[Collected data items]
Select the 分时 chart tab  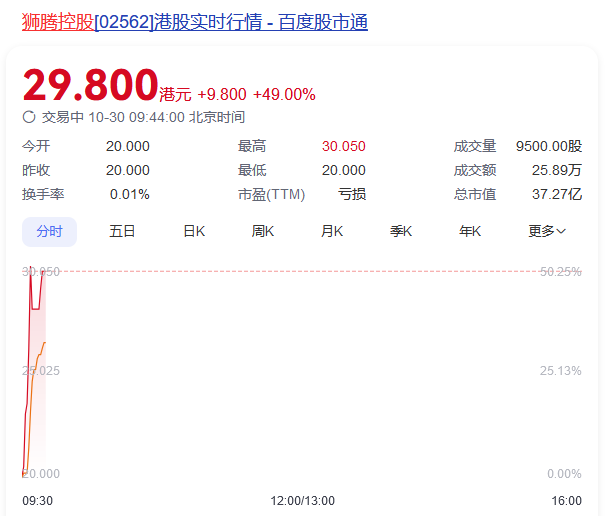point(49,231)
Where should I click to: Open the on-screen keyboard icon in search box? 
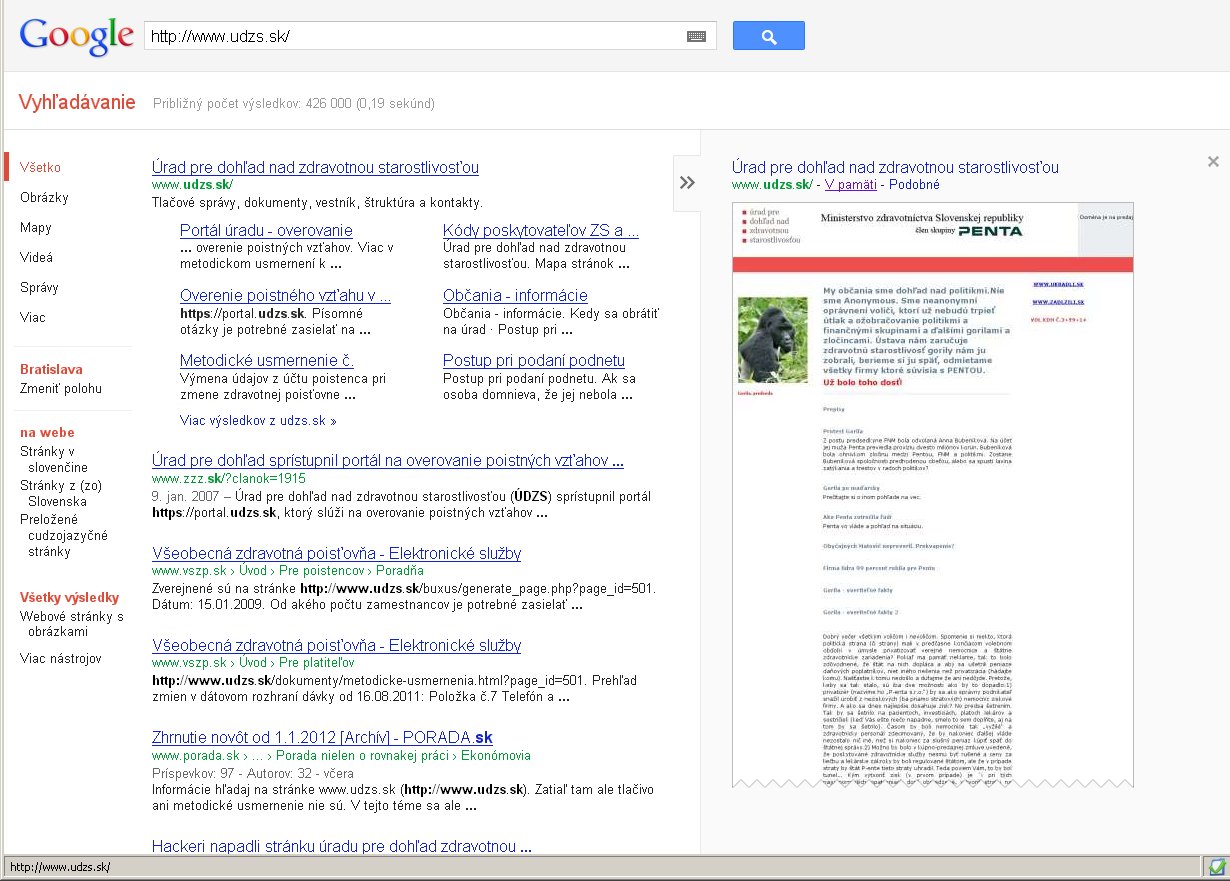point(697,36)
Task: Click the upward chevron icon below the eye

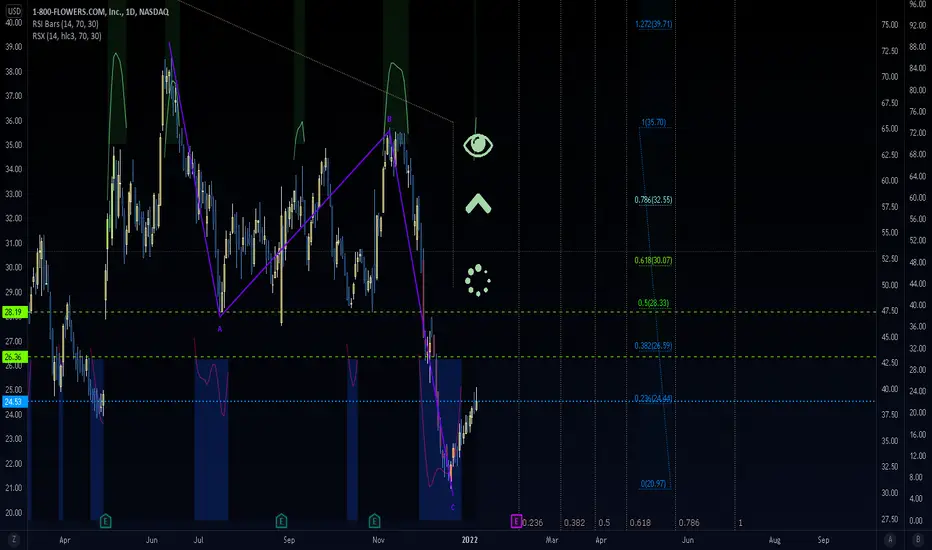Action: [x=478, y=204]
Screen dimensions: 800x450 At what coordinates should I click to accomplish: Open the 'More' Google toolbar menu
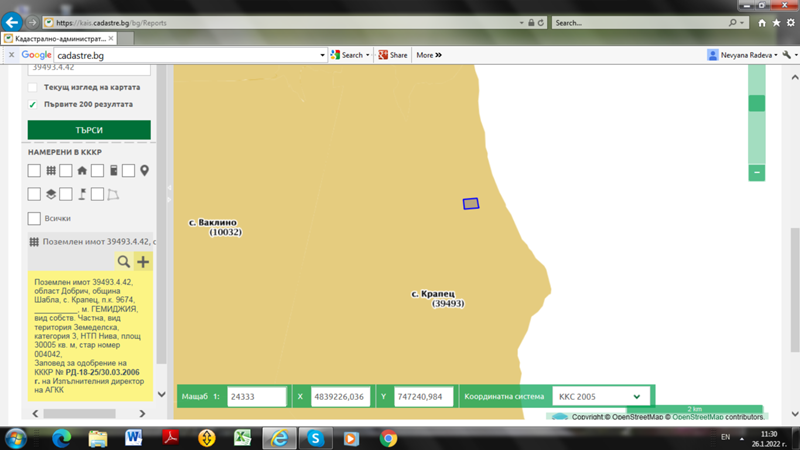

Exercise brief: Format the lines of the items as a JSON list of strings, one string per line, starting with the line containing "Where should I" and going on through the end of the items, with blank lines and pictures left out.

Correct answer:
[
  "Where should I click to: Open the on-screen keyboard icon in search box? ",
  "point(697,36)",
  "Task: Click the upward chevron icon below the eye",
  "Action: [x=478, y=204]",
  "Screen dimensions: 800x450 At what coordinates should I click to accomplish: Open the 'More' Google toolbar menu"
]